According to the passage on manual MHC estimations, what significance level was used to test for statistical differences among operators?

-- Passage follows --

Records of three measurements per subject were gathered for a sample size of n = 52. Evalu@ (15) was employed in the data collection tasks to generate real-time statistics and instant remote monitoring. The three experts yielded normal distributions for their manual MHC estimations on 27 males, 25 females within the age range [8–216] months old. We tested the distributions for normality by analytical means using kurtosis, skewness, and the Shapiro-Wilk test. We also verified statistical equals of variance (Leneve test), thus fulfilling ANOVA implementation requirements. Finally, testing statistical differences in the MHC among operators was calculated for a significance α = 0.05.

-- Passage concluded --
-- Provided material follows --

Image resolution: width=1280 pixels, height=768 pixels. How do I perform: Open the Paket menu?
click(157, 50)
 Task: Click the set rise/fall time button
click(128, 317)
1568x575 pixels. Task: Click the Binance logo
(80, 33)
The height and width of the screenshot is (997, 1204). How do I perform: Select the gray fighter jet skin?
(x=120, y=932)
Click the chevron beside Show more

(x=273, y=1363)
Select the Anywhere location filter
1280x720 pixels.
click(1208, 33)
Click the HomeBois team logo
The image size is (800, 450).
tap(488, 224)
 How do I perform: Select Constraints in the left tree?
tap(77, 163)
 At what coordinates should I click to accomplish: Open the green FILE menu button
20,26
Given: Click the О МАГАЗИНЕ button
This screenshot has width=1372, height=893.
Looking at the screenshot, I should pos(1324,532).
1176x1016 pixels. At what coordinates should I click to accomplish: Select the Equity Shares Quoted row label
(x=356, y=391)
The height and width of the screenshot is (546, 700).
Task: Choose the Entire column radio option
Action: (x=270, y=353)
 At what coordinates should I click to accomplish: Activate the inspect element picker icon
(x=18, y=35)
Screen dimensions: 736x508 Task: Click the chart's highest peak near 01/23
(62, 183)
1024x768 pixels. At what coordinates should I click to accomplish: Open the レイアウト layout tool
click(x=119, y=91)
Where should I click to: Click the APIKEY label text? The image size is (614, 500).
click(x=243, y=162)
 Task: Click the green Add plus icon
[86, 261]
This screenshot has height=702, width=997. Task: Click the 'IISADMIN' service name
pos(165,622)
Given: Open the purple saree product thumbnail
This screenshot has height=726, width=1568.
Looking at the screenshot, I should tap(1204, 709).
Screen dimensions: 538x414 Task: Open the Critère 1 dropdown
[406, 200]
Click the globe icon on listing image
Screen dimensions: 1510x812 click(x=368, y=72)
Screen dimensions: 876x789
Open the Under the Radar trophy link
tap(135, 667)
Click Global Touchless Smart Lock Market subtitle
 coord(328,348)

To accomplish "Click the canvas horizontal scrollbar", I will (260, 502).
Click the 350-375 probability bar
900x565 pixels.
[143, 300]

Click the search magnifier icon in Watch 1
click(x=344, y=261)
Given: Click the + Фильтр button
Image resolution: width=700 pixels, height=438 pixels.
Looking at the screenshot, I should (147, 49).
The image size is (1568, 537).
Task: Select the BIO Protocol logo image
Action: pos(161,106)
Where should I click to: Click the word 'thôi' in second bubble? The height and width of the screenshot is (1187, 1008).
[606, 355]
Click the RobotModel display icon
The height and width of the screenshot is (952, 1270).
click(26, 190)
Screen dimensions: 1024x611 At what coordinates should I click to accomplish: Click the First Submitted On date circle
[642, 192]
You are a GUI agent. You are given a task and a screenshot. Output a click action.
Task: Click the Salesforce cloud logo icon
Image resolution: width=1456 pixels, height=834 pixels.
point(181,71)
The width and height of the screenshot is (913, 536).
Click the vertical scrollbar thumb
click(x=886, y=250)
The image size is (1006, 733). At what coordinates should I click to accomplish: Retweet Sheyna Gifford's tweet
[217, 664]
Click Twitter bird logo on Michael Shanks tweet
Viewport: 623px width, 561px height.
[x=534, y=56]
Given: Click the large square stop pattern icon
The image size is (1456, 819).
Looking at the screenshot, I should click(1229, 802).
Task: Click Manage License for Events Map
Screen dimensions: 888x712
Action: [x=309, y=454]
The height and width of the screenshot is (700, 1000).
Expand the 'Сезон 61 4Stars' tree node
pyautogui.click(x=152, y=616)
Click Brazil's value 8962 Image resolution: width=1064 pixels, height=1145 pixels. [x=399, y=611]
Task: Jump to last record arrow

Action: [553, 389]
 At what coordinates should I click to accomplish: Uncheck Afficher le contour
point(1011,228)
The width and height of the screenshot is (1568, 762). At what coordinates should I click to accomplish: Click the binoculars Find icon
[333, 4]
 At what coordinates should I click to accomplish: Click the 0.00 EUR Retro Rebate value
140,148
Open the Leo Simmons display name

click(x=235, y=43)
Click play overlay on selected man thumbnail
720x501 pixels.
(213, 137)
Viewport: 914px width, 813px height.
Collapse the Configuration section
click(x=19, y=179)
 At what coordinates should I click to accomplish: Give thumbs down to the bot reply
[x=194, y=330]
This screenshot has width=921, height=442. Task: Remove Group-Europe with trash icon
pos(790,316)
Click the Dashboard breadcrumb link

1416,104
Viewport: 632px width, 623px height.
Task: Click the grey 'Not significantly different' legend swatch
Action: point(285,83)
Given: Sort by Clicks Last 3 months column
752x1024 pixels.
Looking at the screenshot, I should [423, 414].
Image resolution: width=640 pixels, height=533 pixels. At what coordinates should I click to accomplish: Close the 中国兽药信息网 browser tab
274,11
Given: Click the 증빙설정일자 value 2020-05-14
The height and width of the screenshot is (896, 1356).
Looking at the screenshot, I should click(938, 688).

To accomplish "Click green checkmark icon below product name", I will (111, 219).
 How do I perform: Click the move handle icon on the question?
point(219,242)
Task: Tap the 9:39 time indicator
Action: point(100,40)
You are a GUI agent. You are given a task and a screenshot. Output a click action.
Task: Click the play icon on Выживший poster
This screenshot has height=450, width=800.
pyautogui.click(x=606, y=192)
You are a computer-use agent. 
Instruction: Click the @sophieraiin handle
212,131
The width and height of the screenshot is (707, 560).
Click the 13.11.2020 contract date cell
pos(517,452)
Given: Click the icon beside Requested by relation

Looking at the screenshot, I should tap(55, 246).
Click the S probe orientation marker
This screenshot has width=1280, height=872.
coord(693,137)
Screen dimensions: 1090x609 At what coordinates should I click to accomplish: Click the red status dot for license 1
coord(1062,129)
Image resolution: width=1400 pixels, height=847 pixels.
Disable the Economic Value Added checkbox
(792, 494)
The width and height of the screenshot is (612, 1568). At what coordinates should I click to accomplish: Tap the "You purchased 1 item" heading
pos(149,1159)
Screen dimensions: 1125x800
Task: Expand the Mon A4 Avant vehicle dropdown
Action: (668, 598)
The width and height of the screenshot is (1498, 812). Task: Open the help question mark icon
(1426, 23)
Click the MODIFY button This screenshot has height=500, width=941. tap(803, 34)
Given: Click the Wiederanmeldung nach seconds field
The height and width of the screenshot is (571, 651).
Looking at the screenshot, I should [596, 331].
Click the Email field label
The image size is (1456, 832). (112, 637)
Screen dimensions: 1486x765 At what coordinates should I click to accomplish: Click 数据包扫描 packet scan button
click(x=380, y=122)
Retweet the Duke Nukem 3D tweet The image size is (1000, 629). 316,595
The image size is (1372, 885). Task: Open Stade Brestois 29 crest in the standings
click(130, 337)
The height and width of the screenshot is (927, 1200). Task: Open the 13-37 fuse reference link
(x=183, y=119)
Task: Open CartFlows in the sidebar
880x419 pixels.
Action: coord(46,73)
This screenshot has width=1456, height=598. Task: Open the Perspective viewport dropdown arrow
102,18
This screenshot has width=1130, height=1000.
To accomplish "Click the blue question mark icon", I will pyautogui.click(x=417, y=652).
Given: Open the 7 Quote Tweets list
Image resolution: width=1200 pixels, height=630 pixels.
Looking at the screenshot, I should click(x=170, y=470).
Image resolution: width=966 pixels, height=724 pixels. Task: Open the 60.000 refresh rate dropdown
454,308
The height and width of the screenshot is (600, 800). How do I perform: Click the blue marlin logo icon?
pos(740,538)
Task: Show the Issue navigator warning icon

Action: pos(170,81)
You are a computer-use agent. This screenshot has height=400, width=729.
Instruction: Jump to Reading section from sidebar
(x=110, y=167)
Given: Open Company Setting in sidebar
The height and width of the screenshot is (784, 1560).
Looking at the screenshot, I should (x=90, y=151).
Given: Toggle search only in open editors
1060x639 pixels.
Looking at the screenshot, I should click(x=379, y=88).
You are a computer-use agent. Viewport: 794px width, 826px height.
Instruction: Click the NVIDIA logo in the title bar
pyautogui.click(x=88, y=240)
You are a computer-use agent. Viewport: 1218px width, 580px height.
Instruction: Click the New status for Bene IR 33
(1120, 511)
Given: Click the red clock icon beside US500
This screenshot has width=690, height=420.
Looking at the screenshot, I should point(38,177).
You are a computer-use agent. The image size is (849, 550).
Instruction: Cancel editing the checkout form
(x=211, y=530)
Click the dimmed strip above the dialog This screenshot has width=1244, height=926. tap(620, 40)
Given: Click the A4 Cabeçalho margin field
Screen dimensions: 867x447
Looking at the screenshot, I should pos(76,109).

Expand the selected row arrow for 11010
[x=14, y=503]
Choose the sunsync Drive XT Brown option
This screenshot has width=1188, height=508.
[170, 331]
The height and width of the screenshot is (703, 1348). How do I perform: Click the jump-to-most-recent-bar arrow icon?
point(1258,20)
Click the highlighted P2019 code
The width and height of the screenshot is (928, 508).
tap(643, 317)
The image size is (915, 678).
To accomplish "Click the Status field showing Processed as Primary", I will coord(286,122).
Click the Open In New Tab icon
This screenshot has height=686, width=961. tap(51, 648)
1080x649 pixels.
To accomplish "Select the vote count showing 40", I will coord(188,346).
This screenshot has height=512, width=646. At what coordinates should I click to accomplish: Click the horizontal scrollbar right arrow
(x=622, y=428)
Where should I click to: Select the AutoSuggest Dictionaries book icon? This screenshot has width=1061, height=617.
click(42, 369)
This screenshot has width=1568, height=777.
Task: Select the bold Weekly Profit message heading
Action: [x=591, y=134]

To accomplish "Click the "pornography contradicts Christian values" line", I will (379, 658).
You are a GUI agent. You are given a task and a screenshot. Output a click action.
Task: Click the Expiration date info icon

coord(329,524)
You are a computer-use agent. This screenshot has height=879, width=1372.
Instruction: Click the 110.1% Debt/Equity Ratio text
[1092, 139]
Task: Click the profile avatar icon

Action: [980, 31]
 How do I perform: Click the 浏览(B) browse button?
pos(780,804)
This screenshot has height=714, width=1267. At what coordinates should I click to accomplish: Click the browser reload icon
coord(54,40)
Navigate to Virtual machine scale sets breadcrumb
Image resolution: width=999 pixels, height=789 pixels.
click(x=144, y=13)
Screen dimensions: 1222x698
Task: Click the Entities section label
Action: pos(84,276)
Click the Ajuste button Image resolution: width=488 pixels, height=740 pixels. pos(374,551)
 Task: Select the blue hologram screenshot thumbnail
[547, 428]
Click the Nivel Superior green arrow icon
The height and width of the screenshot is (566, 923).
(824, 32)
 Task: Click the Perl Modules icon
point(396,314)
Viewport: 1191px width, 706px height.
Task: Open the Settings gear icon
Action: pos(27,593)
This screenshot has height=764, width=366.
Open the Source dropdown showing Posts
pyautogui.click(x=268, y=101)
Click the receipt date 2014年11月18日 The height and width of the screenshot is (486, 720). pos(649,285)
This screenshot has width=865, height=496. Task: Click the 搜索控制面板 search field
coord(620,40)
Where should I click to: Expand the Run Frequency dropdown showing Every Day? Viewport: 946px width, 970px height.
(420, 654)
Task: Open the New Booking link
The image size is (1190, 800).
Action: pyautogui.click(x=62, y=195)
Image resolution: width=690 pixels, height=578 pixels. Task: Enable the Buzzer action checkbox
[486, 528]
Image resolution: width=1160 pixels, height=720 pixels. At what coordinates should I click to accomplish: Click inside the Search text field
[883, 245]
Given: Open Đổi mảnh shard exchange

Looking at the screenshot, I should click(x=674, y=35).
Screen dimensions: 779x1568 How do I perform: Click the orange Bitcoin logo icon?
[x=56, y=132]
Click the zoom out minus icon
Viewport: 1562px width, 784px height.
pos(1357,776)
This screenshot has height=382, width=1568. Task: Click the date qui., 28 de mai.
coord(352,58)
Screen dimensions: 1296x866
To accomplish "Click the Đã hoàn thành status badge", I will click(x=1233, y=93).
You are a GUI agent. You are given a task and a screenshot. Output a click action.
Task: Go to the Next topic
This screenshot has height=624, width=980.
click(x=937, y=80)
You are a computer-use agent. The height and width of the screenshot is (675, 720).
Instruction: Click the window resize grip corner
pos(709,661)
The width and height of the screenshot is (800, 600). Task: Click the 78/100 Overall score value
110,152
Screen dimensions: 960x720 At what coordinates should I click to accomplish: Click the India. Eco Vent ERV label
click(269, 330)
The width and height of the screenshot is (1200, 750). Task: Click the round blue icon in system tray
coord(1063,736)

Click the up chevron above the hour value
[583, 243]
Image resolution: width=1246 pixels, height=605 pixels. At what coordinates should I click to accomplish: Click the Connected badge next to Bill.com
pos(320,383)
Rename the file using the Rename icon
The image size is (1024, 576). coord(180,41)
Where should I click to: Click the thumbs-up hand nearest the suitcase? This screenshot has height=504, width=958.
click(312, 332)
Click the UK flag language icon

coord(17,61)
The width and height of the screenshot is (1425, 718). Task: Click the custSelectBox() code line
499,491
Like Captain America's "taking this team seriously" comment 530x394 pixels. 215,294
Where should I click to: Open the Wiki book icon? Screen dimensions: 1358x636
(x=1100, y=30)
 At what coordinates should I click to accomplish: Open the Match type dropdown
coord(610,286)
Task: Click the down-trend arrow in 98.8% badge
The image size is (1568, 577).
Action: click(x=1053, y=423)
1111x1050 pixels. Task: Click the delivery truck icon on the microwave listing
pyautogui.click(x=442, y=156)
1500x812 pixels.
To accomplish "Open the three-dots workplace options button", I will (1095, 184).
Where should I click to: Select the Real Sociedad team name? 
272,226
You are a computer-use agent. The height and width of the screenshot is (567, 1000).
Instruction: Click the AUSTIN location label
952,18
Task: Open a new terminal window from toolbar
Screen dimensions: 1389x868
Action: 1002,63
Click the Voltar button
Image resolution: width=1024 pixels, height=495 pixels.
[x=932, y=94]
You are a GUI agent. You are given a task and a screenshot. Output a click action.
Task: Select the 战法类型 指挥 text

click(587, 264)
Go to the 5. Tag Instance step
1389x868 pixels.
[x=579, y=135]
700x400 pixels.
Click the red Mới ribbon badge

-- Provided material concluded --

- **Solved problem**
α = 0.05